* Consignes des tâches:
A. Reproduisez fidèlement le passage de l'extrait fourni qui va de « 6. Il résulte » à « que de l'arrêté contesté. ».
B. Pour chacune des affirmations suivantes, indiquez par oui ou par non si elle concorde avec l'extrait fourni, puis citez à l'identique les mots de l'extrait qui tranchent : (i) les documents produits pour l'année 2007 suffisent à établir la présence habituelle de Mme D... en France cette année-là ; (ii) le préfet des Bouches-du-Rhône était obligé de soumettre la demande pour avis à la commission du titre de séjour ; (iii) le tribunal administratif de Marseille avait rejeté la demande de Mme D....

* Extrait fourni:
┄┄┄┄┄┄┄┄┄┄
4. D'autre part, Mme D..., qui soutient être entrée en France le 21 mai 2007, via la Belgique, se prévaut de sa résidence habituelle sur le territoire français depuis cette date, soit depuis une durée de plus de dix ans à la date de l'arrêté contesté. Elle produit en appel de très nombreuses pièces complémentaires qui, de par leur caractère probant, personnel et diversifié, permettent désormais d'établir sa présence continue en France à tout le moins depuis le 14 février 2008, les documents produits au titre de l'année 2007 étant insuffisants pour établir sa présence habituelle au cours de celle-ci. Ainsi, Mme D... justifiait à la date de la décision de refus de la carte de séjour dont elle sollicitait la délivrance, une résidence habituelle sur le territoire français depuis plus de dix ans. Dès lors, le préfet des Bouches-du-Rhône était tenu de soumettre pour avis sa demande à la commission du titre de séjour. Il s'ensuit que la requérante est fondée à soutenir que l'arrêté contesté est entaché d'un vice de procédure.
5. Les autres moyens de la requête ne sont pas de nature à justifier l'annulation de la décision en litige.
6. Il résulte de ce qui précède que Mme D... est fondée à soutenir que c'est à tort que, par le jugement attaqué, le tribunal administratif de Marseille a rejeté sa demande et à demander l'annulation de ce jugement ainsi que de l'arrêté contesté.
┄┄┄┄┄┄┄┄┄┄
(Lignes issues d'une source de données)
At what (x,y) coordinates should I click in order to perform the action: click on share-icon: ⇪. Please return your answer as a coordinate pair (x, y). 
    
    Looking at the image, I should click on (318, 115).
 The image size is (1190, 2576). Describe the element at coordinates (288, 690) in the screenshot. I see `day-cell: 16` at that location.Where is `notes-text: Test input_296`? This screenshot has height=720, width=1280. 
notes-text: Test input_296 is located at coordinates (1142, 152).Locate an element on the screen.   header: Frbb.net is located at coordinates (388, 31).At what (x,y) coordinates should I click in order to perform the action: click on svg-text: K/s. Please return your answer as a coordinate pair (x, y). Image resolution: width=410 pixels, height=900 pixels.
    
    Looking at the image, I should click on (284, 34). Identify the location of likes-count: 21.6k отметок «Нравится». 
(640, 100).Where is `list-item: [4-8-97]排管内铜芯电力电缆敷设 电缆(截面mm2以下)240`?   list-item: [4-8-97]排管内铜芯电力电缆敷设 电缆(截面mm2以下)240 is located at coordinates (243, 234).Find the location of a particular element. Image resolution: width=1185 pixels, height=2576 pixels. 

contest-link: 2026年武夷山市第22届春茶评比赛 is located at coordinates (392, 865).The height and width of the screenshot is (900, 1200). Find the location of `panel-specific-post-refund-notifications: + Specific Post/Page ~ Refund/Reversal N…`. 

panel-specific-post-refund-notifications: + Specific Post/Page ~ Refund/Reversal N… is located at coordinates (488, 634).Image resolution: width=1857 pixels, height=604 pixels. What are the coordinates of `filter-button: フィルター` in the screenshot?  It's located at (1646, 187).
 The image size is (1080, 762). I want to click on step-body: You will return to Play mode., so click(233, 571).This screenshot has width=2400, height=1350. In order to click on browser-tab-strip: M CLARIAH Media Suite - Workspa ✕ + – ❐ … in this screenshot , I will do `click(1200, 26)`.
┄┄┄┄┄┄┄┄┄┄
* Réponses aux tâches:
A.
6. Il résulte de ce qui précède que Mme D... est fondée à soutenir que c'est à tort que, par le jugement attaqué, le tribunal administratif de Marseille a rejeté sa demande et à demander l'annulation de ce jugement ainsi que de l'arrêté contesté.

B.
(i) Non : « les documents produits au titre de l'année 2007 étant insuffisants pour établir sa présence habituelle au cours de celle-ci ».
(ii) Oui : « le préfet des Bouches-du-Rhône était tenu de soumettre pour avis sa demande à la commission du titre de séjour ».
(iii) Oui : « le tribunal administratif de Marseille a rejeté sa demande ».